En avril 2022, la Haute Cour israélienne a décidé qu'Israël pouvait expulser plus de 1 000 Palestiniens de 8 villages de Masafer Yatta, une région située dans les collines du sud d'Hébron en Cisjordanie occupée. Au début des années 1980, Israël a déclaré cette région comme une « zone de tir » fermée afin d'en expulser les Palestiniens. Cette dernière décision marque la fin d'une bataille juridique de 20 ans menée par les résidents, qui se sont battus pour rester dans leurs communautés.

Si les plans d'expulsion d'Israël sont réalisés, il s'agirait de la plus grande expulsion de Palestiniens depuis le début de l'occupation en 1967.[1]

Que sont les zones de tir ?

Les zones de tir sont des zones qu'Israël a désignées pour l'entraînement militaire, les rendant ainsi interdites au public. Depuis 1970, Israël a désigné environ 18 % de la Cisjordanie comme zones de tir.[2]  

Plus de 6 200 Palestiniens de 38 communautés vivent toujours dans ces zones de tir.[3] Nombre de ces communautés existaient avant que les terres ne soient déclarées zones de tir, et depuis, elles « sont confrontées à la démolition de leurs maisons et de leurs moyens de subsistance », car les permis de construire « sont impossibles à obtenir ».[4] Le Bureau des Nations Unies pour la coordination des affaires humanitaires (OCHA) décrit ces pratiques israéliennes comme créant un « environnement coercitif, faisant courir aux personnes concernées le risque d'un transfert forcé ».[5]

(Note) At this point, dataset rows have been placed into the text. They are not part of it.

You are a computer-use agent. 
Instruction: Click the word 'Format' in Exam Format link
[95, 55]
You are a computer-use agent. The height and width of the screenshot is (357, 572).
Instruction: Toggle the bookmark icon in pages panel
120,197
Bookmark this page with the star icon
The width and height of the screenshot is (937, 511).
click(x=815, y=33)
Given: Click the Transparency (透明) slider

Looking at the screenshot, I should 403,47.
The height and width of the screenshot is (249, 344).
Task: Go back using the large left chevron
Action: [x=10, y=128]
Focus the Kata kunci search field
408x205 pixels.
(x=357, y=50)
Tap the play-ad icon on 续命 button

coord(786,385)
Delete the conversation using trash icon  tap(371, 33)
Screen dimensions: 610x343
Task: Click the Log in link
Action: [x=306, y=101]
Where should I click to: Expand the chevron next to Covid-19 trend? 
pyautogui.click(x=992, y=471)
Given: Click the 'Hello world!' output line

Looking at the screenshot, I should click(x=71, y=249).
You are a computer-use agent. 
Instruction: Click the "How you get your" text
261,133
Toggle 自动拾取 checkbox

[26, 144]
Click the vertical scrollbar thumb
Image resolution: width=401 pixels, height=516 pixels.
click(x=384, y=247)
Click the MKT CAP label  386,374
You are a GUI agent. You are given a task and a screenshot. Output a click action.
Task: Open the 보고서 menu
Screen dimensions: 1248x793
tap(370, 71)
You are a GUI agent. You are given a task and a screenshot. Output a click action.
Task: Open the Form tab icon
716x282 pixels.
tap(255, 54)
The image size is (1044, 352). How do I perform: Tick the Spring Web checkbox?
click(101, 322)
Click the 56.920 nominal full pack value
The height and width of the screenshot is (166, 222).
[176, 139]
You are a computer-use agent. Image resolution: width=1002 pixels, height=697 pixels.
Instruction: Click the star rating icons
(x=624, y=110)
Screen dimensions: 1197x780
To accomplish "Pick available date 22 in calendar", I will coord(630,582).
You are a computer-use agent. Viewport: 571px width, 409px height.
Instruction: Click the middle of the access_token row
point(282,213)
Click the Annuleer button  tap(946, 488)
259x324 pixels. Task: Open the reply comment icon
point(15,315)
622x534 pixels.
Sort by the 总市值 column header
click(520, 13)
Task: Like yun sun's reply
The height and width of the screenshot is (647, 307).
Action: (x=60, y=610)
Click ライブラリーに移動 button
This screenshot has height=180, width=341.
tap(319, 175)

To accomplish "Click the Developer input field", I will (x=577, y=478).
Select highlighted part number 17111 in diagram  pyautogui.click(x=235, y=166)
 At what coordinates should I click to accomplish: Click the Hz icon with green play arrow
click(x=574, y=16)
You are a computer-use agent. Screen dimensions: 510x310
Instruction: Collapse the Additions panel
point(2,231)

L'expulsion constituerait-elle un crime de guerre ?

Oui. En vertu de l'article 49 de la quatrième Convention de Genève, le « transfert forcé » des personnes protégées d'un territoire occupé constitue une violation du droit international.[6] Les experts en droits de l'homme des Nations Unies ont averti que les résidents de Masafer Yatta courent un « risque immédiat de transfert forcé » et que leur déplacement « peut constituer un crime de guerre ».[7]

Quelle est la dernière décision de justice ?

The Israeli High Court’s latest decision falsely determined that the Palestinians in Masafer Yatta were not permanent residents of the area prior to the establishment of Firing Zone 918 in the 1980s, and that Israel could therefore legally deport them from the area.

Cela marque la fin de plus de deux décennies de procédures judiciaires à la suite d’un ordre de 1999 d'expulser environ 700 Palestiniens de la région. Pour faire appliquer cet ordre, les forces israéliennes ont procédé à une expulsion massive en forçant les résidents à monter dans des camions et en les sortant de leurs maisons.[8] Heureusement, les membres de la communauté ont pu faire appel de cette décision, et en 2000, les tribunaux ont placé une « ordonnance provisoire » sur l'expulsion, « permettant aux villageois de retourner chez eux et de cultiver leurs terres en attendant une décision dans l'affaire », mais leur interdisant toute nouvelle construction ou expansion de leurs communautés.[9]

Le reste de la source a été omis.